I’d certainly like to see paid upgrades in Apple’s app stores, but it would be even better if Apple took this opportunity to implement a solution that’s smarter than the “upgrade” process that most software has been using for years.

Traditionally, most paid upgrade processes deceive the customer. The process is designed to make the customer feel like they have literally “upgraded” their application, when it actually has been replaced. When you buy Adobe CS6, the installation process will “upgrade” CS5. In reality, it will throw it in the trash and put CS6 in its place.

For many customers this deceptive upgrade song-and-dance fits with what they think is happening – that some parts of the application, but not other parts, are being replaced. And this then fits in with the idea of reduced pricing for owners of the current software: “I’ve already paid for 100 percent of the current application, so if this upgrade is only replacing 50 percent of it, then I should only pay for the 50 percent being replaced.”

This, however, is often not accurate. If you get down to the actual code level who knows how much of the code is new. It could be all new. It could be half new. Or it could be that only 5 or 10 percent is new. Ultimately the relationship between the old and new application on the code level is immaterial to the pricing.

So what is upgrade pricing really? It’s a loyalty discount. So why not acknowledge it for what it is and make it work like a loyalty program?

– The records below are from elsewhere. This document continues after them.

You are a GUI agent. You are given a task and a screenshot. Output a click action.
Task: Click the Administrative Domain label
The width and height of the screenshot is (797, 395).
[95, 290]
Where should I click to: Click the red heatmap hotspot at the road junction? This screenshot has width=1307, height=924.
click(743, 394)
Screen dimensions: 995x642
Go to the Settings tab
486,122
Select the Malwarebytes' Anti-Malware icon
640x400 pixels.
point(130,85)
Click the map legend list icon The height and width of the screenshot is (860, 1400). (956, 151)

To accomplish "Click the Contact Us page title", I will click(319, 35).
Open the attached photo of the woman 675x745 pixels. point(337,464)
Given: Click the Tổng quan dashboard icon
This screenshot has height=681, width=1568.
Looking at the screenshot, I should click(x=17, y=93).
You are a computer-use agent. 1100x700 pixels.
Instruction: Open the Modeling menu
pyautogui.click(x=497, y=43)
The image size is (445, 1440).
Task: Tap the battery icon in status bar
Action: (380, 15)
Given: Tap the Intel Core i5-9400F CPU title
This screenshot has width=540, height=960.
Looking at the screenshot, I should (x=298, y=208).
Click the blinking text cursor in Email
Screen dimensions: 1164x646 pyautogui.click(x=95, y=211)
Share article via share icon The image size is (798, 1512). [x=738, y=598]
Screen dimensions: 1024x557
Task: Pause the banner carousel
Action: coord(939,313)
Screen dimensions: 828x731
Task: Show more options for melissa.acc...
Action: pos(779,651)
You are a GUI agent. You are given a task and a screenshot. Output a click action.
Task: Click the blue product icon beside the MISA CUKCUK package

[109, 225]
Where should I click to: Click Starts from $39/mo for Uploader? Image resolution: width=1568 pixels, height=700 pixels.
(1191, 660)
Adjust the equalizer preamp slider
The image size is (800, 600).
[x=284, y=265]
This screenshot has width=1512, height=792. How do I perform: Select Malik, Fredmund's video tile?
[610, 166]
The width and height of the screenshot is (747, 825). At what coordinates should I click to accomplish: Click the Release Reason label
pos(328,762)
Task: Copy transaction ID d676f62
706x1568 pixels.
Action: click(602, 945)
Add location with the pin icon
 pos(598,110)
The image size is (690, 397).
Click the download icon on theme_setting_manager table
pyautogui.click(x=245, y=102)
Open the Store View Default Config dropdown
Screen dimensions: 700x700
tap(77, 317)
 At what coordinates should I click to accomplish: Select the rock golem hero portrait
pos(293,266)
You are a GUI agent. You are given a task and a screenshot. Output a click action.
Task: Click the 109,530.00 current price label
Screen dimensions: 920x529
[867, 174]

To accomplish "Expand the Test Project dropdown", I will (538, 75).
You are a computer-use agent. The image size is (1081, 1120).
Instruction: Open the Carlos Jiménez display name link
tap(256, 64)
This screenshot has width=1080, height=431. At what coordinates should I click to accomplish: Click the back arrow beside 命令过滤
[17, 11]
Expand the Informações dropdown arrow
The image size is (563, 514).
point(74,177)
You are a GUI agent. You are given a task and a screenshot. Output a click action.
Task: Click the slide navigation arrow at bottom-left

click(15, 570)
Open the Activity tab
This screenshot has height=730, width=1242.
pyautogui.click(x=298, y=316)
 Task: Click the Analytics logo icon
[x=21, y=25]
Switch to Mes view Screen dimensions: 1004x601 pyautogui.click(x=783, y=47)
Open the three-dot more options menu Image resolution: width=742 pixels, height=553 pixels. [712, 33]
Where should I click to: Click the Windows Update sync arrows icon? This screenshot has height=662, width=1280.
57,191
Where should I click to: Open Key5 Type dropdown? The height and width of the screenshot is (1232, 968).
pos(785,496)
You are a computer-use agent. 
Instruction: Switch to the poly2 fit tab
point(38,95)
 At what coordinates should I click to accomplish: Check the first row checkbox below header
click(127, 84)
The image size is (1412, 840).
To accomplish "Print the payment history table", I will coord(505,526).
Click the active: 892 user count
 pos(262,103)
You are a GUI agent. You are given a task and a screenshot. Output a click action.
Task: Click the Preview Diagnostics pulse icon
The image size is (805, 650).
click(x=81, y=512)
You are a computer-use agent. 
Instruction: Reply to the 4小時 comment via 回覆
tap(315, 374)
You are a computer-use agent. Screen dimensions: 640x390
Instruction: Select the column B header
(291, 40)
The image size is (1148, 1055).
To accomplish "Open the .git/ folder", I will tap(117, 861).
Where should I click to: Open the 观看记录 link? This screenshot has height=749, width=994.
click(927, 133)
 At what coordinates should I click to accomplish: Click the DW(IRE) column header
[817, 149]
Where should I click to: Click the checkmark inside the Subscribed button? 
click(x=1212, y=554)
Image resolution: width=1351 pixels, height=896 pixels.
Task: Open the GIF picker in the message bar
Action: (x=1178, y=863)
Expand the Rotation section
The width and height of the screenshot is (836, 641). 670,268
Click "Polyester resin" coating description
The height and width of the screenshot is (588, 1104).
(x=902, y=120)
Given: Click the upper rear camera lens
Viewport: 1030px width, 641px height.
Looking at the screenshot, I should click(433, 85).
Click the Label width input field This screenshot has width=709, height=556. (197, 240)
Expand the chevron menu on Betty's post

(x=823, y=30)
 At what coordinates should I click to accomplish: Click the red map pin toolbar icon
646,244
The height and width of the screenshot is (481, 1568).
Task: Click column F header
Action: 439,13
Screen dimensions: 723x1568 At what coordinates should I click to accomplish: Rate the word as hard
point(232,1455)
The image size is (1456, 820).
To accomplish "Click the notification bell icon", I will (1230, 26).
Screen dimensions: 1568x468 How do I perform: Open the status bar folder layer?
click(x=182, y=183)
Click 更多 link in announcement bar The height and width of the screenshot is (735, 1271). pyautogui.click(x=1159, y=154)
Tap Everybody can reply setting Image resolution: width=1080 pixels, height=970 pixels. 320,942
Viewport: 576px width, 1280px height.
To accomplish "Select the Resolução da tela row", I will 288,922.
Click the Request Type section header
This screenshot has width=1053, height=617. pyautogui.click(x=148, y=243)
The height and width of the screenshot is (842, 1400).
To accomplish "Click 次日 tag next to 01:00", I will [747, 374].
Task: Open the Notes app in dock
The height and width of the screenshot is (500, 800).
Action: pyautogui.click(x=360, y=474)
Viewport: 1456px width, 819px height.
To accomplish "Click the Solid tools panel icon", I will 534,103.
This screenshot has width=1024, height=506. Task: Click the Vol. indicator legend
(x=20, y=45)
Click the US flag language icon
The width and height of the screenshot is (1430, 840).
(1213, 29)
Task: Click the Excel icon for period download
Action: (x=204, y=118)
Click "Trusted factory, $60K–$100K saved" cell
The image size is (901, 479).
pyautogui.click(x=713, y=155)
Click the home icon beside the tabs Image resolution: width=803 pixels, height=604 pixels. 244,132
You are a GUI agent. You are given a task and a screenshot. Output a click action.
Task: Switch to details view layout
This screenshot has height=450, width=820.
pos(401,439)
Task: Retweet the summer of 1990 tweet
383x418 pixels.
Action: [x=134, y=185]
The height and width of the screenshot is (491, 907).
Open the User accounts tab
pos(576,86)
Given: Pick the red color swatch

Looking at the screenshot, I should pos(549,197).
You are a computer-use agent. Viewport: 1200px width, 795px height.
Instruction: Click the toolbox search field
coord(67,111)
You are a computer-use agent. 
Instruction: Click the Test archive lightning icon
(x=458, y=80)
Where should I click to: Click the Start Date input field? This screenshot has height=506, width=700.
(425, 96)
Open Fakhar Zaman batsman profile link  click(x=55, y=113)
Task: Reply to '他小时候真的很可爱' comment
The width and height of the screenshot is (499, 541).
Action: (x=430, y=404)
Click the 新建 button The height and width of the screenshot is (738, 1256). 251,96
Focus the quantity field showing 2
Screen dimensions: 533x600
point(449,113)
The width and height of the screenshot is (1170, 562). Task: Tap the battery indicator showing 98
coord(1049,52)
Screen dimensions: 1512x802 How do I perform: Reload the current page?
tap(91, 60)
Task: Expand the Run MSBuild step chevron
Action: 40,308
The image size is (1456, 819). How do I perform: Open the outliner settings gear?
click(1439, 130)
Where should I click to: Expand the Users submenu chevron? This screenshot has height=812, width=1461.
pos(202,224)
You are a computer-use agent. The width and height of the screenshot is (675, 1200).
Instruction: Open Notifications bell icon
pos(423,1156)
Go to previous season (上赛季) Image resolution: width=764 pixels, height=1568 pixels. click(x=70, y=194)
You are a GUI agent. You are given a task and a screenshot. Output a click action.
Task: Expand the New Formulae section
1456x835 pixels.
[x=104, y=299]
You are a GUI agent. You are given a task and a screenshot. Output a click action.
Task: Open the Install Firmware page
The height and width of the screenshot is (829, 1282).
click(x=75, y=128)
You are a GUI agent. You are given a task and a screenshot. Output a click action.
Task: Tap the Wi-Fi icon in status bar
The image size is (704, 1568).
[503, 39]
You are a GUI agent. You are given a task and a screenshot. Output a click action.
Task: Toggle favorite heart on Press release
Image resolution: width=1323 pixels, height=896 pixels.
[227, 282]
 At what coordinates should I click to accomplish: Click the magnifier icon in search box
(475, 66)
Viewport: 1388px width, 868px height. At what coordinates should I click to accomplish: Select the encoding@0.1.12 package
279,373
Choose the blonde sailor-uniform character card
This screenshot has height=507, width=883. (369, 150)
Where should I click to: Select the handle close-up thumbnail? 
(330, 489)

The Mac App Store already has everything in place to create “loyalty pricing”, namely, a complete history of your purchases. Apple could create an API whereby developers define the criteria for discounts, and Apple merely executes them. Developers would not need to have any access to customer purchase data for this to work.

This solution would actually solve more than just the bland version 1 to version 2 upgrade scenario. It would also address pricing “suites” of apps. With the right API hooks, Adobe, for example, could charge less for Illustrator if you already bought Photoshop. This would approximate the bundle pricing that larger software makers often offer. It could even cut across the iOS/Mac divide, letting the customer purchase, for example, Byword on the Mac App Store at a reduced price if Byword on the iOS store was already purchased, and vice versa. This approach would dovetail nicely with Apple’s iCloud push, which encourages buying different versions (iPhone, iPad, and Mac) of the same application.

Loyalty pricing would keep the simplicity of Apple’s model of buying whole applications, but would allow software makers to reward their loyal customers through reduced pricing. It would also have the benefit of allowing customers to continue using their old applications while they tried out the new one because the old version would be removed at the customer’s discretion.

For this to work well there is one more tweak Apple should make to their stores. Currently there is no way for developers to provide updates to an application without it also being listed on the store (and therefore shown in search results and elsewhere). Apple should allow developers to “delist” applications while still being able to provide updates to them. This would remove the confusion of having multiple versions of the same product listed in the store.

Part of the appeal of the Mac App Store, and part of the reason developers are willing to give Apple a 30 percent cut of their revenue, is that Apple does a lot of the hard work of running a store for them. A loyalty pricing mechanism would be one more way for Apple to make that 30 percent cut make sense.